Enhancing photodynamic and chemodynamic therapy efficacy through a novel ROS-amplifying therapeutic platform for breast cancer treatment

Abstract

Suboptimal reactive oxygen species (ROS) production in photodynamic therapy (PDT) and chemodynamic therapy (CDT) due to tumor antioxidants and H₂O₂ constraints poses a challenge to their therapeutic efficacy. To address this, our study introduces GOx@MPN@Gel, a novel PDT/CDT platform that integrates glucose oxidase (GOx), luteolin, iron ions, a traditional Chinese medicine-inspired metal–phenolic network (MPN), and hydrogel (Gel) carriers to enhance ROS generation. Experimental results demonstrate GOx@MPN@Gel enhanced acid sensitivity, robust GOx activity, and significant ROS production. Both in vitro and in vivo tests validate its therapeutic potential.
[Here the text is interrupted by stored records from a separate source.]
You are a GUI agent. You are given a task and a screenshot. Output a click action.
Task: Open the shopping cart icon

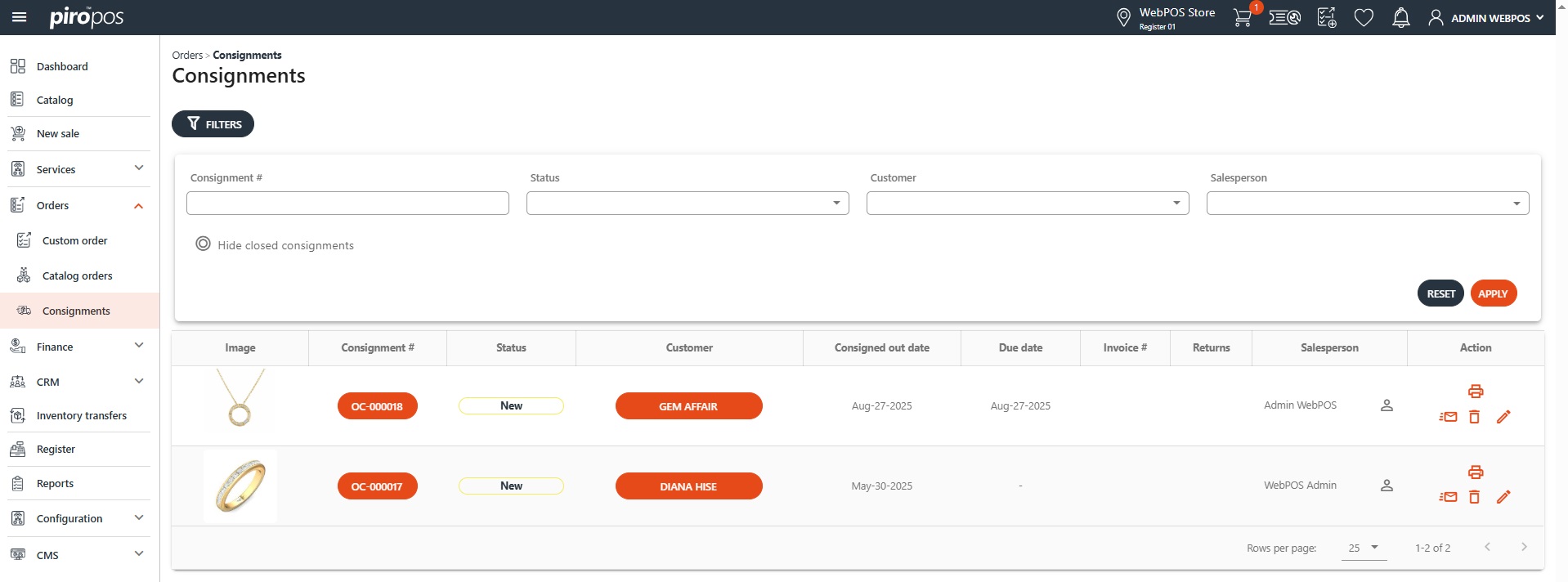point(1242,18)
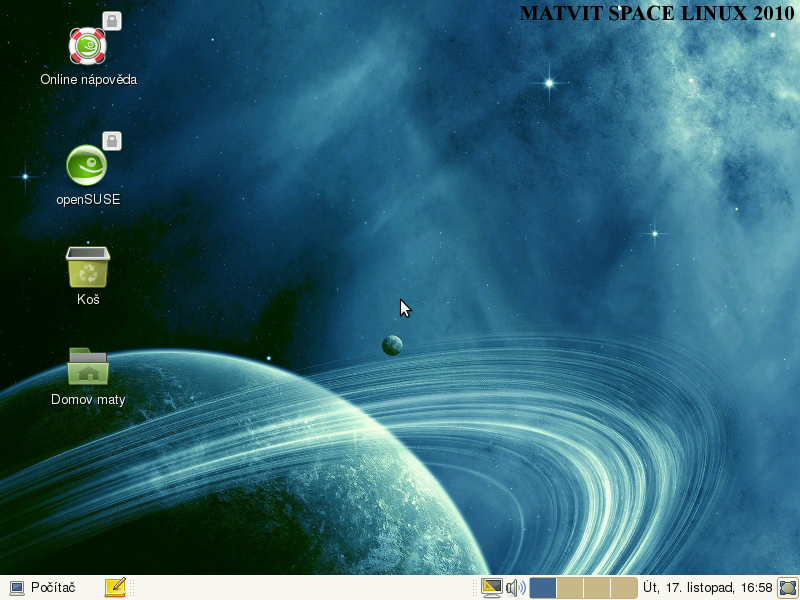
Task: Open the Online nápověda lifebuoy icon
Action: click(87, 46)
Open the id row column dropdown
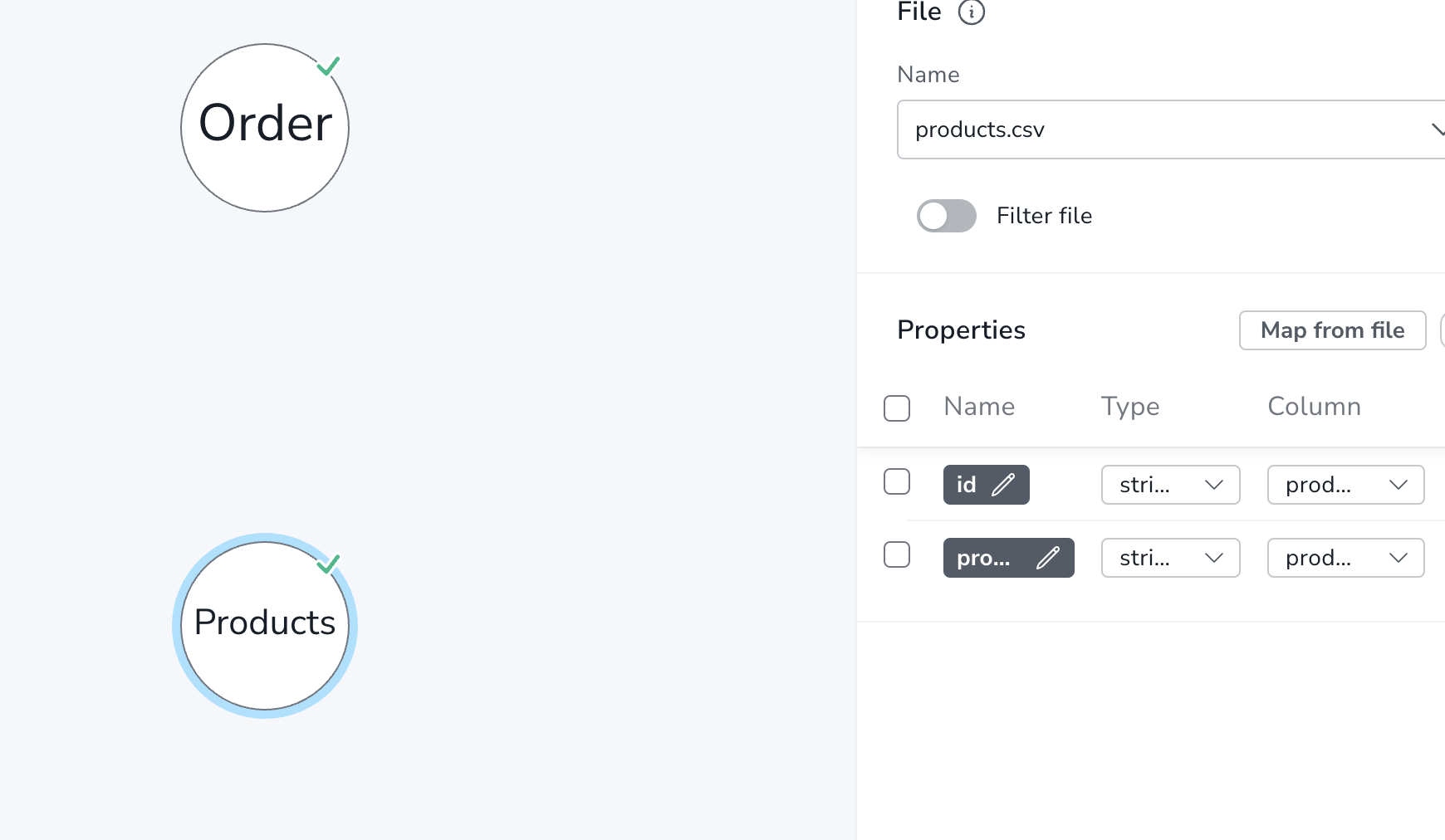The width and height of the screenshot is (1445, 840). pos(1346,485)
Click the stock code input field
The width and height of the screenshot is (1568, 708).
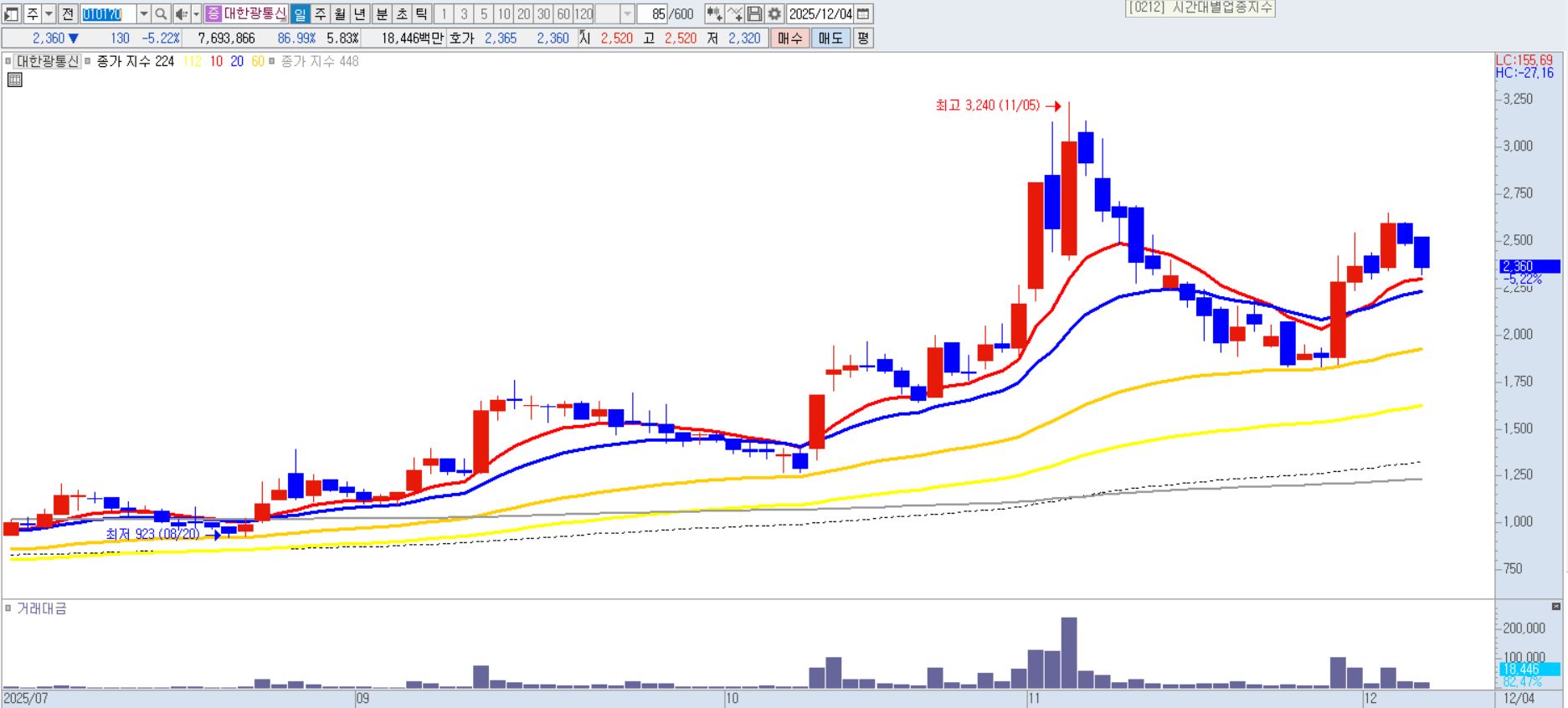click(x=108, y=14)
Within the tumor microenvironment, GOx@MPN@Gel effectively elevates H₂O₂ levels for CDT, producing cytotoxic hydroxyl radicals (˙OH), and upon near infrared (NIR) light exposure, its porphyrin component triggers potent PDT effects, generating additional ROS. This synergistic approach significantly enhances antitumor efficacy. The platform's unique design, combining acid-responsive degradation and PDT/CDT synergy, offers a promising personalized treatment strategy for breast cancer.